(TASK INPUT begins)

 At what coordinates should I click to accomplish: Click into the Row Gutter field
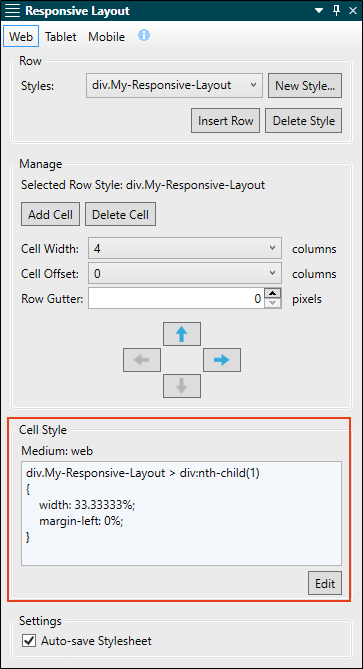click(177, 299)

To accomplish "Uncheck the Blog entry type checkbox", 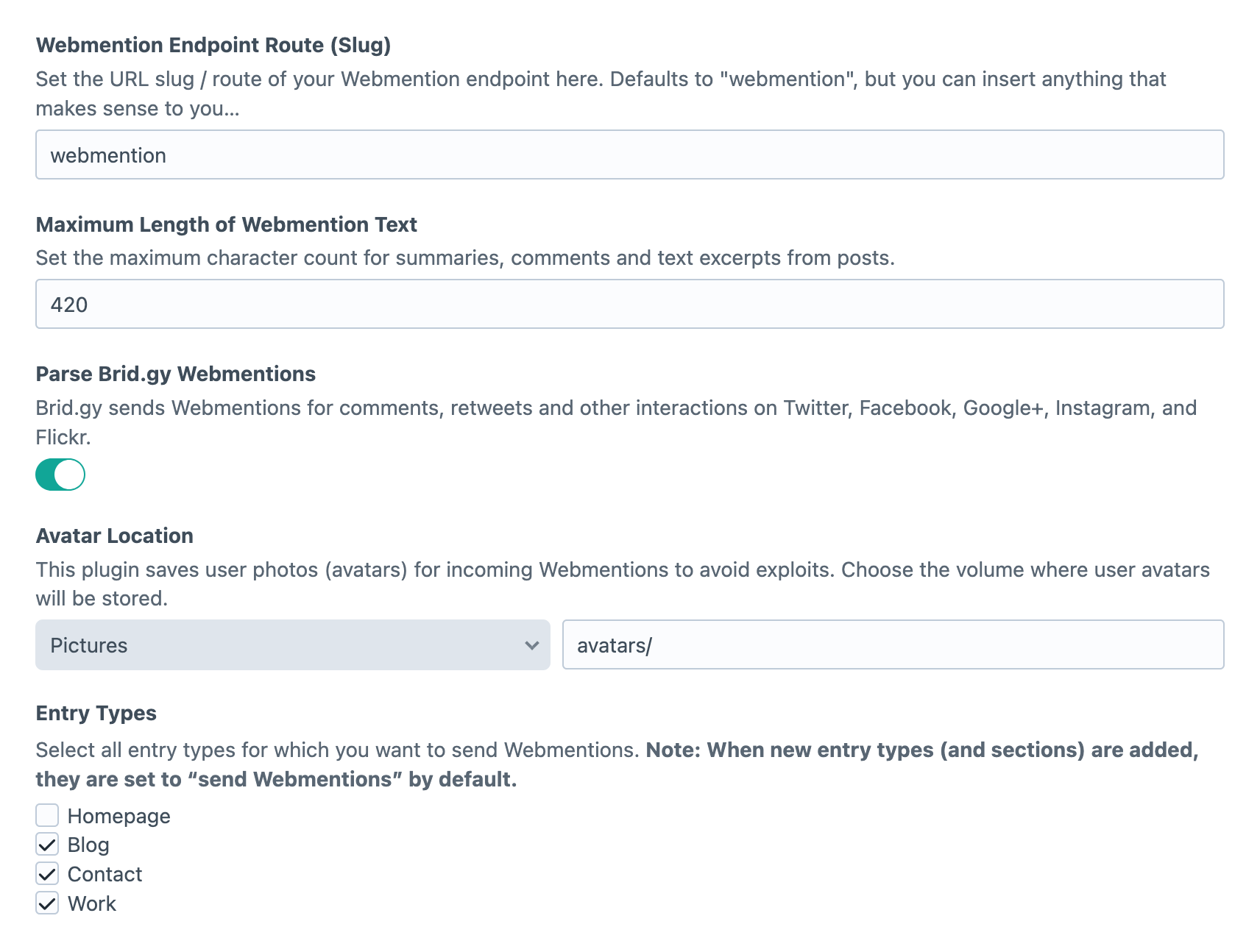I will [x=47, y=845].
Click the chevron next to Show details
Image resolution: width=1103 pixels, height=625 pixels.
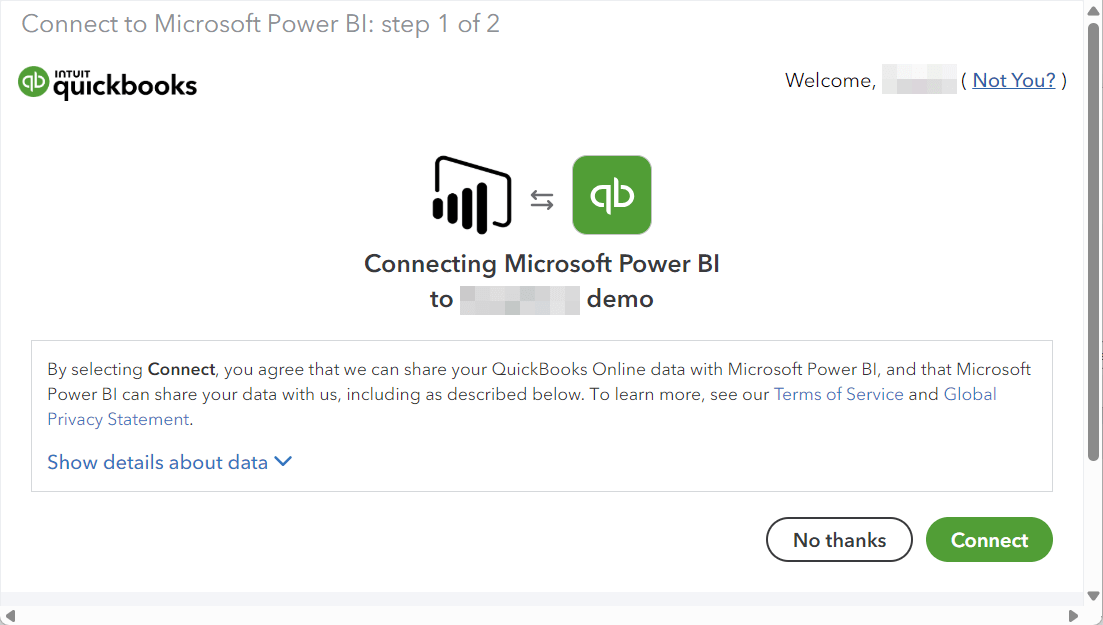pyautogui.click(x=283, y=462)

(TASK INPUT ends)

◆ **EXERCISE DESCRIPTION**:
Print, please, exactly the lines from the one holding "Click the chevron next to Show details" through the final line of the data, both included, while leaving out each picture.

◆ **RESPONSE BOX**:
Click the chevron next to Show details
Image resolution: width=1103 pixels, height=625 pixels.
pyautogui.click(x=283, y=462)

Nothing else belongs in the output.